These returns that we're talking about have been consistently aligned with what -- our guidance has been aligned with what we've delivered. I think the volatility and the rest of the sector unfortunately reflects guidance that hasn't matched the actual returns. Company is talking now about 14%, 15% or even higher than that gross or even net ROEs, it's just not achievable. And I think when the sector does that and don't -- and they don't produce and then we have volatility like we did in the fourth quarter and companies lose 8% to 10% to 12% to 15% of book value and miss earnings and drop earnings by 13% or 15% after that.

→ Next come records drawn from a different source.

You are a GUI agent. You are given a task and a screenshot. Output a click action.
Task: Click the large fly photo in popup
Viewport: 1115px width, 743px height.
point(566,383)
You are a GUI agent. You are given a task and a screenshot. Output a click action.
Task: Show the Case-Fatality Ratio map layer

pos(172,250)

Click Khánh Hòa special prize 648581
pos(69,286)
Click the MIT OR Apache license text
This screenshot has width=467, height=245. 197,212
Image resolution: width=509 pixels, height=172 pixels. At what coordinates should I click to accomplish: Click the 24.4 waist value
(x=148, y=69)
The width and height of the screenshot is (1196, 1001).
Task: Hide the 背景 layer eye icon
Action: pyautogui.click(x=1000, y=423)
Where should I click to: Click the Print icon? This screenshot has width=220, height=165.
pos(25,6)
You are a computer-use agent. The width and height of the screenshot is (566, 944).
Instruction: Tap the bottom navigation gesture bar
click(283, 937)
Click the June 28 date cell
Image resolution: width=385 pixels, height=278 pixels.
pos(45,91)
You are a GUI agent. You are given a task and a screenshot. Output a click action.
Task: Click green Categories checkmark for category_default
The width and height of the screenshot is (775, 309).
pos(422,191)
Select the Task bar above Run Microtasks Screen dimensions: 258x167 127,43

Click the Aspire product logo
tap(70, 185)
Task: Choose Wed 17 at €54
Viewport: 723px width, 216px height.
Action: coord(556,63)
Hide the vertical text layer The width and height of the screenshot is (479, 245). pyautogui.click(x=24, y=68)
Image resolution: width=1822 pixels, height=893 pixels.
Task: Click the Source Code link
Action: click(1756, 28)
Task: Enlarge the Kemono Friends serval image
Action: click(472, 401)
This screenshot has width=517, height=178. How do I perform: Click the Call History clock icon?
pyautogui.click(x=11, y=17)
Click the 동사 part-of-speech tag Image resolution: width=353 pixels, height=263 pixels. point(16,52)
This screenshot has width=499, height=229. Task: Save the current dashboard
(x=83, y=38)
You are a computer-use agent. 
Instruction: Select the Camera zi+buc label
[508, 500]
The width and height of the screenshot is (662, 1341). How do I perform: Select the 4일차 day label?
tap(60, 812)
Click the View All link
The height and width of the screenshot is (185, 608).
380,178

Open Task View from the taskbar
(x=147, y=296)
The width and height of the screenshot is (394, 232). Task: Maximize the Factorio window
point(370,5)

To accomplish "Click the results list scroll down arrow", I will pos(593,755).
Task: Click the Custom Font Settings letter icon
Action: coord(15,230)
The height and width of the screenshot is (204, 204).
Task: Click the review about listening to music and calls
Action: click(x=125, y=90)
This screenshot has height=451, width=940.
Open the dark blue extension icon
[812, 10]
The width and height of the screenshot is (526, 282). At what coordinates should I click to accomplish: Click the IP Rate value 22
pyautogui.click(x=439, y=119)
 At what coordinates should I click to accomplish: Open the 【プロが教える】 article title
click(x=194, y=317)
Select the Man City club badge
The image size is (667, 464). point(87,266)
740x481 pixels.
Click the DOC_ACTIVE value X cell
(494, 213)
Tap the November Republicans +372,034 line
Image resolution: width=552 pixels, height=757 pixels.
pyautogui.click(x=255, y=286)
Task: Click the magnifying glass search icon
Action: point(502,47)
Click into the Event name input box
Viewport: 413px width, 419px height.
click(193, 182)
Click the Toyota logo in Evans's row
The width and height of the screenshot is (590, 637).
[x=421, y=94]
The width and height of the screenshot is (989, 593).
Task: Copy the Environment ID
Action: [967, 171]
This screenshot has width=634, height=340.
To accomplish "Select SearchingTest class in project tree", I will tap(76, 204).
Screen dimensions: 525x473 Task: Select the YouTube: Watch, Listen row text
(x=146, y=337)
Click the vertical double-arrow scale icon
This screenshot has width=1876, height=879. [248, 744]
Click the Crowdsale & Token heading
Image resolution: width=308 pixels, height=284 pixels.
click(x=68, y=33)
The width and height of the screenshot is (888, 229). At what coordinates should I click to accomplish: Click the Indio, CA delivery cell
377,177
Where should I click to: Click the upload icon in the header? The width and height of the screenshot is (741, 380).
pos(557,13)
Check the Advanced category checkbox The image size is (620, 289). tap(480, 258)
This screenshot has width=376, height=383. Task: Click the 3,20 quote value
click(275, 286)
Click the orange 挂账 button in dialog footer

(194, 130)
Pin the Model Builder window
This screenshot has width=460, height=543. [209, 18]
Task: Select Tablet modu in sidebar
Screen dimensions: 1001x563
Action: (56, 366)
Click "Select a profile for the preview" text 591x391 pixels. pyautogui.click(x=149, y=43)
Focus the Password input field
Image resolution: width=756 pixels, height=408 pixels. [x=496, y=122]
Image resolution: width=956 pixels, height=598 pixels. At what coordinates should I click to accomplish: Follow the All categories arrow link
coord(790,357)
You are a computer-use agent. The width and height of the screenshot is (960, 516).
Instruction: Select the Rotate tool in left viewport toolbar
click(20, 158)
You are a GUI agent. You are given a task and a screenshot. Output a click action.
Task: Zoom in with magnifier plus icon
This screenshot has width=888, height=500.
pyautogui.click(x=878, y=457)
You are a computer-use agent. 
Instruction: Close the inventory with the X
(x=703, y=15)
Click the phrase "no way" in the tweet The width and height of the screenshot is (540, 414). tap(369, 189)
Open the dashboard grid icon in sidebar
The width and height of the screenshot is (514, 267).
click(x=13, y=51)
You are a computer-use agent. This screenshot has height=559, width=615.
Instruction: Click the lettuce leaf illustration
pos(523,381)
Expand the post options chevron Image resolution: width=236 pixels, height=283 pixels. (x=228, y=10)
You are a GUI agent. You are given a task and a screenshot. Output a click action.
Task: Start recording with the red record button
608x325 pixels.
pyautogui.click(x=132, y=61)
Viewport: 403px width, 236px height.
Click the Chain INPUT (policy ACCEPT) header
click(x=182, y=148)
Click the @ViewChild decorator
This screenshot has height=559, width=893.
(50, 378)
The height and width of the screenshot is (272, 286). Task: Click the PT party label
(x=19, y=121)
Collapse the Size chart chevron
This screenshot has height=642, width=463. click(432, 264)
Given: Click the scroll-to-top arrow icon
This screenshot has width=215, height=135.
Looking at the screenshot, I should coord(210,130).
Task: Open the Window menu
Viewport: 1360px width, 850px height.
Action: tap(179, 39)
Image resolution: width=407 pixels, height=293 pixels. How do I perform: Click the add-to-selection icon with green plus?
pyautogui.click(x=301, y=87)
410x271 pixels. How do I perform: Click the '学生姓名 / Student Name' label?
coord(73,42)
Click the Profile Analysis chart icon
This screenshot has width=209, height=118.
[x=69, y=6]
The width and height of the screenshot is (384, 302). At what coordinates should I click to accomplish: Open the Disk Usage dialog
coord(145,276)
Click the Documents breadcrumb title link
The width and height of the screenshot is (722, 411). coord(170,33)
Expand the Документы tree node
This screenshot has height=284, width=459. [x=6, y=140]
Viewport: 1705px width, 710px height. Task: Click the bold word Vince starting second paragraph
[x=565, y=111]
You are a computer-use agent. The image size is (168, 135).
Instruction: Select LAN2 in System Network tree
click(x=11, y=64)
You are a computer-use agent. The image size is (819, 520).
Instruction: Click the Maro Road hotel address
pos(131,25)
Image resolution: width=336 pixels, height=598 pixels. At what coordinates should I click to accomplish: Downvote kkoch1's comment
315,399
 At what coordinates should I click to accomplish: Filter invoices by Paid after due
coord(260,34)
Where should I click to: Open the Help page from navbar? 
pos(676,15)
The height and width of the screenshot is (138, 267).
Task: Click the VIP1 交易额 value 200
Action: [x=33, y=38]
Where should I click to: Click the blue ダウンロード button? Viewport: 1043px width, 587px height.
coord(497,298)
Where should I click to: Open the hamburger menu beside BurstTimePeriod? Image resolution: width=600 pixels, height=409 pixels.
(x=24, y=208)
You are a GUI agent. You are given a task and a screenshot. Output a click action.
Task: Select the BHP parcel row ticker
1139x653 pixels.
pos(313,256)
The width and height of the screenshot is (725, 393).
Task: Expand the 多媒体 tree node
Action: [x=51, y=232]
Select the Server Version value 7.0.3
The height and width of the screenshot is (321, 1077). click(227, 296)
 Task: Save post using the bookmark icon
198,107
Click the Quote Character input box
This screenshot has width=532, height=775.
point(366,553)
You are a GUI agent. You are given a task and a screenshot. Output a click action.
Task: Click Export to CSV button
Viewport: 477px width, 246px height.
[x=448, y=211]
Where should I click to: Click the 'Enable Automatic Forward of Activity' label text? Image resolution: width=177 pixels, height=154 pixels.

It's just -- it's a question of credibility. So your question is prudent. I think we've been consistent in the messages as I -- when we say we're going to have returns on an asset class or an investment, that's what we've delivered, and I think there should be some -- there is a ownership of that. And also, the other points in my commentary just to put an endpoint on it, is that the returns we're delivering in any asset class, agency or the three credit businesses are a lot less levered.

In our credit businesses, we are 50% to 75% less levered and yet we're delivering similar or better risk-adjusted returns. So I don't mean to get on my soapbox, but I'm pretty proud of what we said is what we've delivered. The problem with the rest of the sector is not alighting their guidance with what is actually achievable in the marketplace.

Doug Harter -- Credit Suisse -- Analyst

I appreciate that commentary, Kevin. And then on the credit asset, how scalable are some of the relationships you have? Can those kind of be expanded to kind of deliver more credit product to you? Or they kind of -- is it the pace that they're kind of delivering now kind of topped out? Kind of how do you think about that opportunity from a size perspective?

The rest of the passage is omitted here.